L’IA ne peut tout simplement pas être hors de contrôle, puisque tout est notre fait. Il faut prendre des précautions, s’éduquer, comprendre ce qu’est vraiment l’IA, ne pas raconter tout et n’importe quoi. L’IA, c’est nous qui la maîtrisons, il ne s’agit pas de lui attribuer des pouvoirs magiques. Lorsque l’on comprend comment ça marche et qu’on s’éduque, il n’y a aucune raison de ne pas la contrôler. Bien sûr, on peut décider de lâcher prise, on peut décider de faire ce que l’on veut et d’utiliser l’IA à des fins personnelles. Mais à la fin, c’est toujours nous qui décidons et c’est de toute façon notre faute quoi qu’il arrive. 

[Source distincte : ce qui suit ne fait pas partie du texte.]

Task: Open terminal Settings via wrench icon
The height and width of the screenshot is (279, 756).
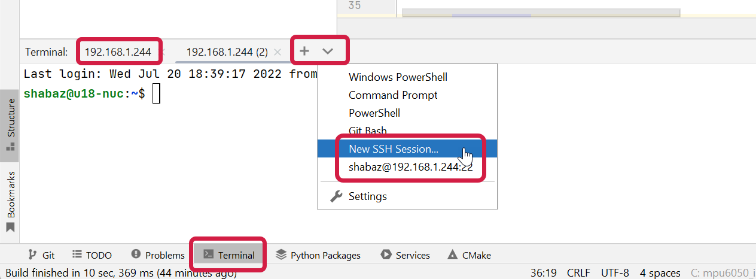Action: click(x=367, y=196)
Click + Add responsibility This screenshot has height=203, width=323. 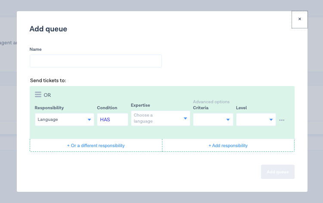[228, 145]
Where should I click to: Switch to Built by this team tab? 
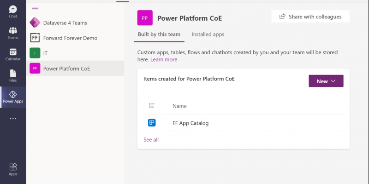tap(159, 35)
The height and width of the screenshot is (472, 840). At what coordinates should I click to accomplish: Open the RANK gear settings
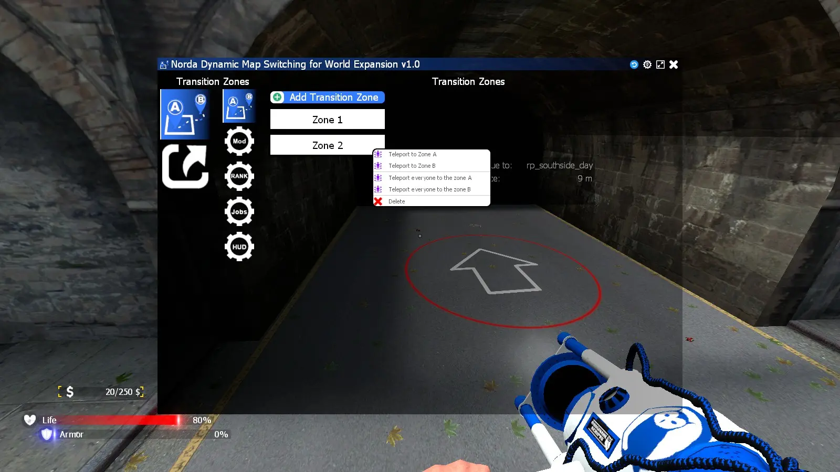coord(239,176)
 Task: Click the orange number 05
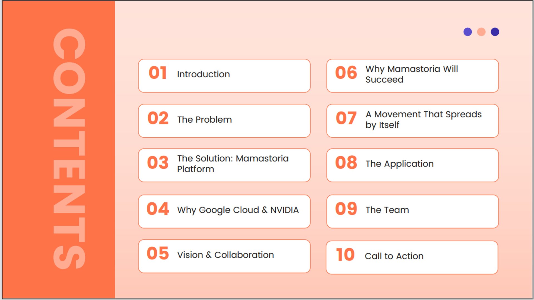tap(158, 253)
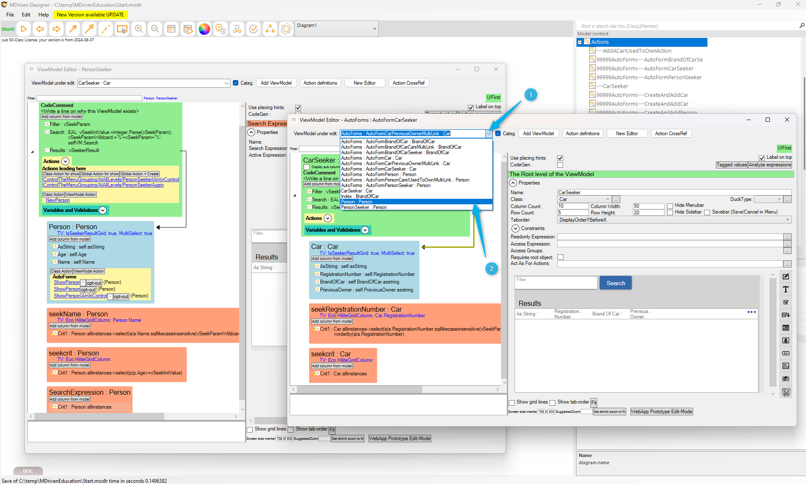Click the double gears settings toolbar icon
The image size is (806, 484).
tap(220, 29)
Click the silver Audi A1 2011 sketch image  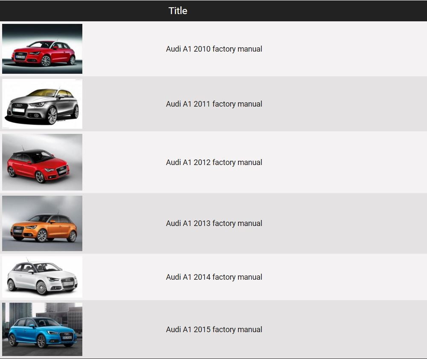pos(42,104)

ChatGPT fait beaucoup parler depuis sa sortie. Voisin proche de GPT–3, que pensez-vous de ces types de robots/logiciels ? Quels sont les avantages et inconvénients liés à l’utilisation de ce type de technologie en général et pour l’éducation à l’école ?

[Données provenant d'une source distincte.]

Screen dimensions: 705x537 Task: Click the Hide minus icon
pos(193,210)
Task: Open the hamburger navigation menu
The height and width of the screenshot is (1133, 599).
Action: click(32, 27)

Tous ces logiciels, ce sont des outils que l’on peut utiliser comme on le souhaite. Effectivement, si on est capable de maitriser ces outils, pourquoi ne pas les utiliser ? C’est très bien, c’est une preuve d’intelligence, de capacité de pouvoir utiliser ces outils correctement. Si on se sert par exemple, de GPT-3 pour rédiger une dissertation, il faut quand même lui donner les bonnes instructions. En être capable, témoigne d’une certaine intelligence à comprendre comment marche l’outil. En somme, si une personne est capable de faire le travail en amont permettant une utilisation optimale et que cela l’aide à rédiger sa dissertation, je respecte cela. C’est un peu comme utiliser Photoshop pour faire un beau dessin. Ce sont des outils, des outils très puissants qui utilisent énormément de paramètres. GPT-3 a par exemple plus de 150 milliards de paramètres. Le problème, c’est que dans ces paramètres, on trouve nombre d’éléments erronés. Évidemment, ces intelligences artificielles n’ont aucune conscience et donc aucune conscience de la vérité. Les vérités sont multiples, je vous l’accorde, mais il y a quand même parfois des vérités incorrectes. En conséquence, il y a certaines choses qu’on peut faire écrire à GPT-3, qui sont complètement fausses. À titre d’exemple, on peut lui faire expliquer qu’un cancer peut se soigner avec des herbes médicinales. Pourquoi ? Parce que quelque part, à un moment donné, quelqu’un l’a écrit. Il faut donc se montrer très précautionneux et ne pas prendre ce qui est tiré d’Internet comme une vérité universelle et inébranlable. Il faut remettre en question, et garder en tête que GPT-3 peut dire des choses complètement incohérentes et que comme Codex, son petit frère qui code, il peut vous coder des trucs n’importe comment. En résumé, c’est intéressant, mais ce ne sont que des outils et tout dépend de la façon dont ces outils vont être utilisés. Il y a un côté dangereux que l’on ne peut occulter. Par exemple, vous pouvez demander à ChatGPT la composition d’une bombe artisanale. Certes, il existe des mesures de sécurité, mais en réalité, on peut toujours les contourner. Ça constitue un réel problème. Ces IA sont très puissantes ; entre les mains de n’importe qui, elles peuvent être extrêmement dangereuses.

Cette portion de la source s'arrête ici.